Our living room—once groaning with bookshelves, overstuffed furniture, and milk crates full of yellowing magazines—was completely empty, except for a pile of gray foam mats piled neatly in one corner.
“John,” I said slowly. “John. Where’s the sofa?”
“Oh, that little thing? That’s in your room. All the living room furniture is now in your room. To go with our new, healthy, macrobiotic lifestyle, Mom’s turned the apartment into a Japanese exercise studio. Yup. That’s right. Twice a week at 4:00
P.M.
we get to see seven fat ladies groaning on the floor. By the way,” he said, “good luck finding your bed.
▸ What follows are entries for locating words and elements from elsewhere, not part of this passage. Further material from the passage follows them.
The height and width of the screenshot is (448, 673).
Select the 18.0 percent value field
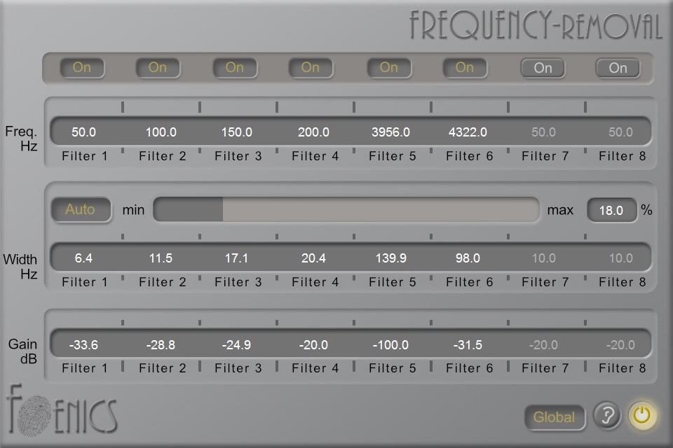(612, 210)
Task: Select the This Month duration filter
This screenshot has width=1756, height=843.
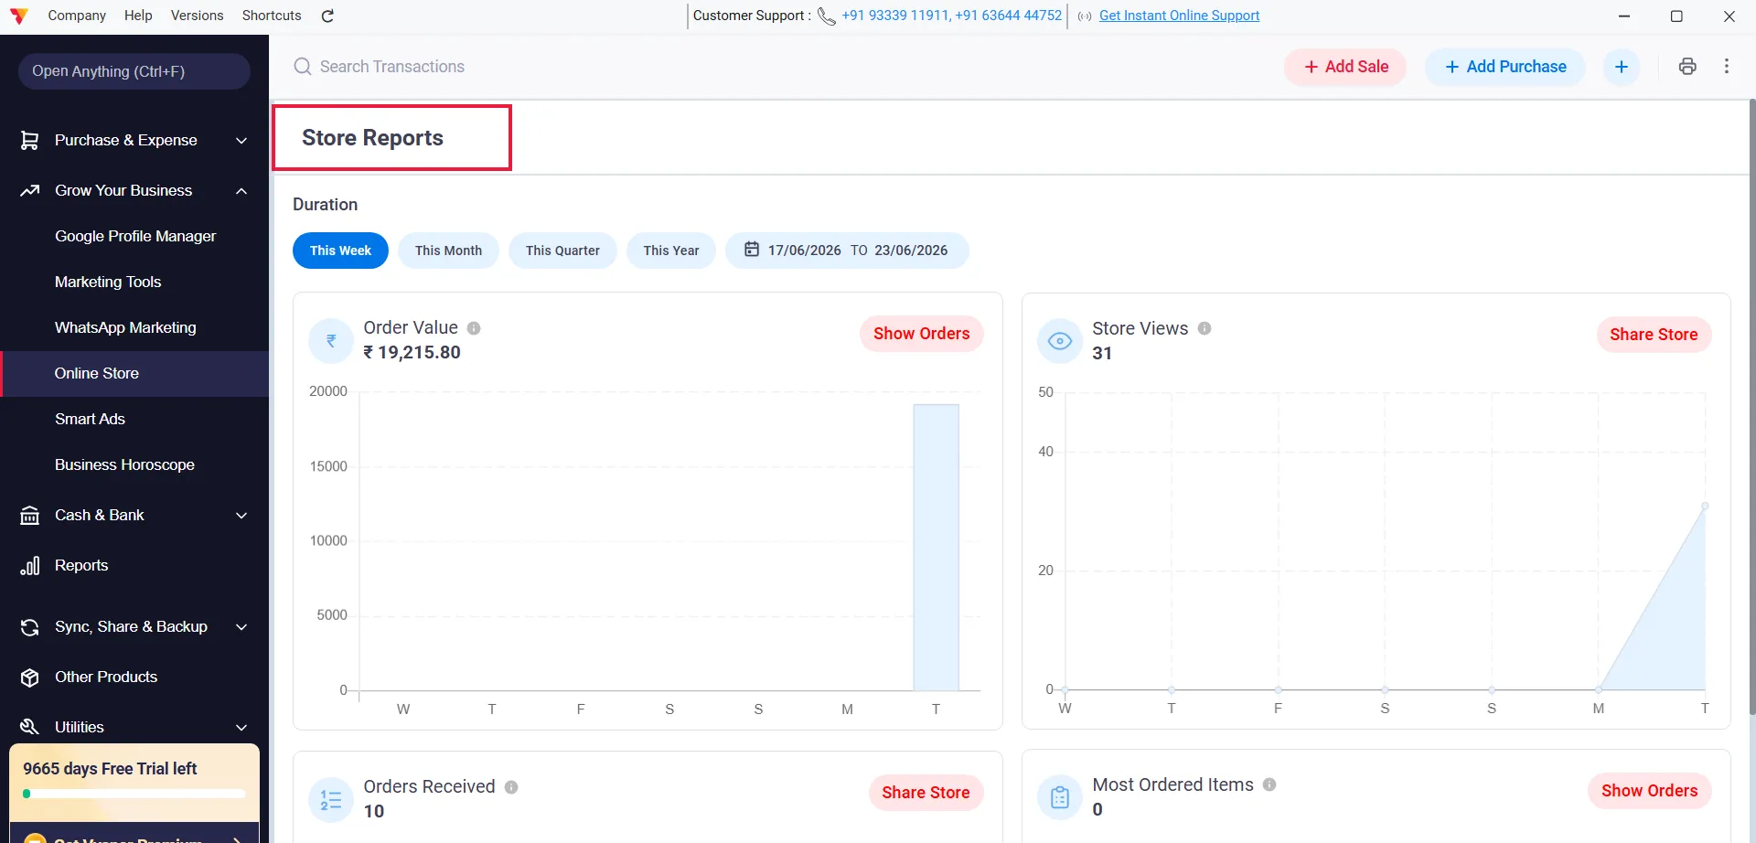Action: coord(448,251)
I think it’s underneath the bookcase.”
“Augh. I so do not want to go home for Spring Break,” I moaned to my friend Henry the next semester. It was the end of midterms, and Henry and I were in the student lounge pounding away on dueling electric typewriters in what had become a kamikaze-like attempt to complete all the papers we’d smartly put off writing until the last possible minute.
“Tell me about it.” Henry stubbed out his cigarette. “My stepmother wants me to come back to Dallas and clean out my bedroom so she can turn it into a dog run for her three fucking Pekingese. Then, she wants me to escort someone’s dumb-ass niece to a cotillion. That means I’ll get to spend an entire weekend at a country club watching a drunken girl in a bubble dress throw up behind a pillar. Oh boy,” he said. “Can’t wait for that one.”
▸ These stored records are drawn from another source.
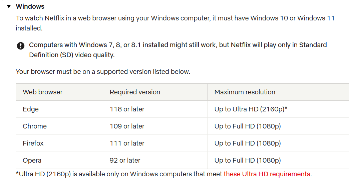
Task: Click Chrome's Up to Full HD cell
Action: tap(278, 126)
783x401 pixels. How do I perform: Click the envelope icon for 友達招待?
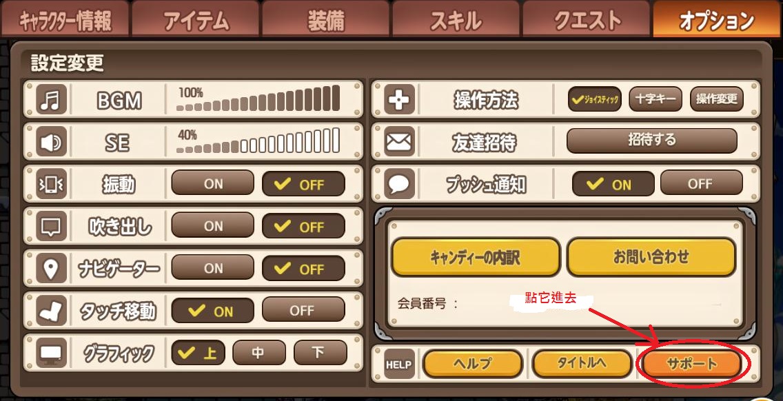coord(399,142)
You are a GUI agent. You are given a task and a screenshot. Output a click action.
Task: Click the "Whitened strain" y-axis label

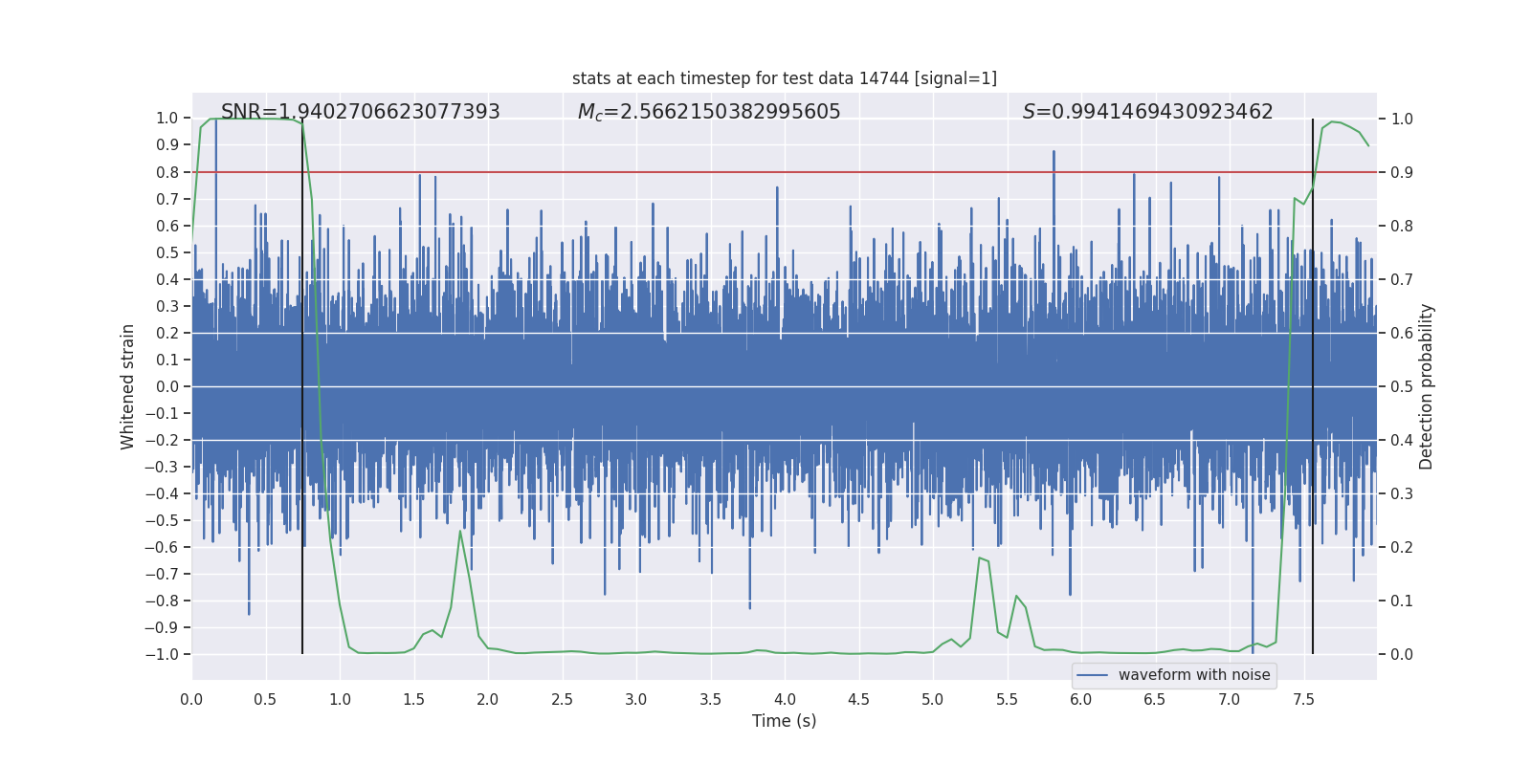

I rested my forehead on the top of my typewriter. Henry was one of my best friends at college. He played the curmudgeon to my diva, and we liked to think of ourselves as terribly outrÉ and witty. We had been awake for what felt like 457 continuous hours, whacked out of our minds on coffee, cough syrup, cigarettes, No-Doz, Pez, Fritos, and donuts.
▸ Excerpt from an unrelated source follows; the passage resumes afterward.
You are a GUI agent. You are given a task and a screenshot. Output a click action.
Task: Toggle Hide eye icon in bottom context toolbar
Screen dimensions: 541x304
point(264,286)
“Seven days of listening to how lepers can heal themselves eating fermented tofu,” I groaned. “Can’t I just go home to your house for Spring Break?”
“You mean Belfast?” Henry snorted. Henry came from a wealthy Texas oil family known for its horses, alcoholism, and flamboyant meanness. Although his parents had divorced over a decade ago, time had done nothing to diminish their very active hatred for each other. Henry’s father took malicious pleasure in regularly hauling Henry’s mother into court to reduce her alimony payments. Henry’s mother responded by routinely reporting her ex-husband to the IRS, then jetting off with Henry in tow to live in Rome, Sydney, and Monaco, where she collected and discarded husbands the way some women might handbags or commemorative spoons. To follow Henry’s succession of stepfathers, you basically needed a program. “No,
Alessan-dro
was the art dealer,” he’d correct. “
Alejandro
was the bullfighter.”
Now Henry set his coffee cup down on the table like a gavel. “Hot damn,” he said. “Why didn’t I think of this sooner?”
Instead of going home for Spring Break, Henry suggested, why didn’t we both drive down to North Carolina? His girlfriend from home and my boyfriend both went to Duke University. If we ignored the speed limit, we could make the run from Providence, Rhode Island, down to Durham in less than twenty-four hours.
“Think of it,” said Henry. “Not only will we royally piss off our parents, but we’ll also get laid.”